Several other factors led to a greater use of Luther's language. He also translated Psalms, sermons and the Catechism, which were read and sung many times in Church services and religious instructions. Many of these would be learned by heart, reinforcing the new style of language. Luther continually revised his later editions of the Bible, improving his expression in order to communicate the meaning as accurately as possible. Besides developing his own skills, he worked with colleagues who were experts in other fields of knowledge.

Even before the end of the 16th century the authority of Luther's German was increased by the appearance of a book on German grammar which gave Luther's language as a standard. This book of 1578 by Johann Claius, although in Latin, was an important work being reprinted up to 1720. There were other grammars advocating 'gemeines Deutsch' as the best dialect, and even the Swiss form had support, so East Middle German was still not without competition (Waterman p135).

So, we can see that within 100 years Luther had significantly altered the written German language, making his version the most widely accepted. This was due to the popularity of his work, which reached more people than previous German writings. By 1546 Tschirch estimates that at least 1 in 3 households had an edition of a Luther Bible (Polenz p253).

Luther's work involved a selection process, which contributed to a change in the language; but this was a by-product of his efforts to spread his religious beliefs far and wide. The invention of printing and a certain amount of dialect standardisation were the preconditions, which made his success possible. The distribution of his work was so rapid and widespread that even before the century ended grammarians were beginning a codification process based on Luther's works.

Of course there was not yet one unified High-German standard and the later grammarians modified and developed the language further.

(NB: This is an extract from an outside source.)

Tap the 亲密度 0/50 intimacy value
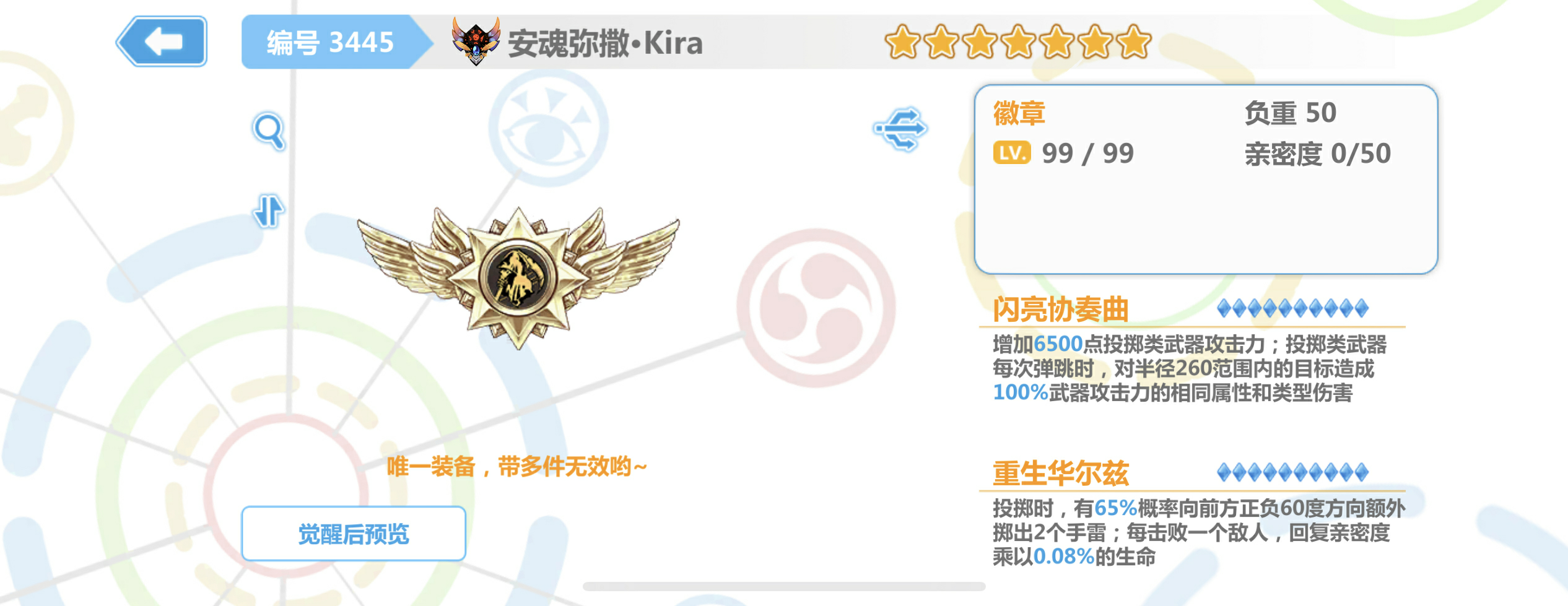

But no other period was so conductive to change in the German language and no other individuals, with the possible exceptions of the Grimm brothers, had a greater or more lasting influence on written German; one which can still be seen in the language today.

[J M Cook]

Bibliography

E. Arndt und G. Brandt, 1983, VEB, Leipzig, Luther und die deutsche Sprache.

W. König, 1978, DTV, Munich, DTV Atlas zur deutschen Sprache.

P. von Polenz, 1991, W. de Gruyter, Berlin, Deutsche Sprachgeschichte.

A. Stedje, 1989, Fink, Munich, Deutsche Sprache gestern und heute.

J. Waterman, 1966, Univ. of Washington, Seattle, A History of the German Language.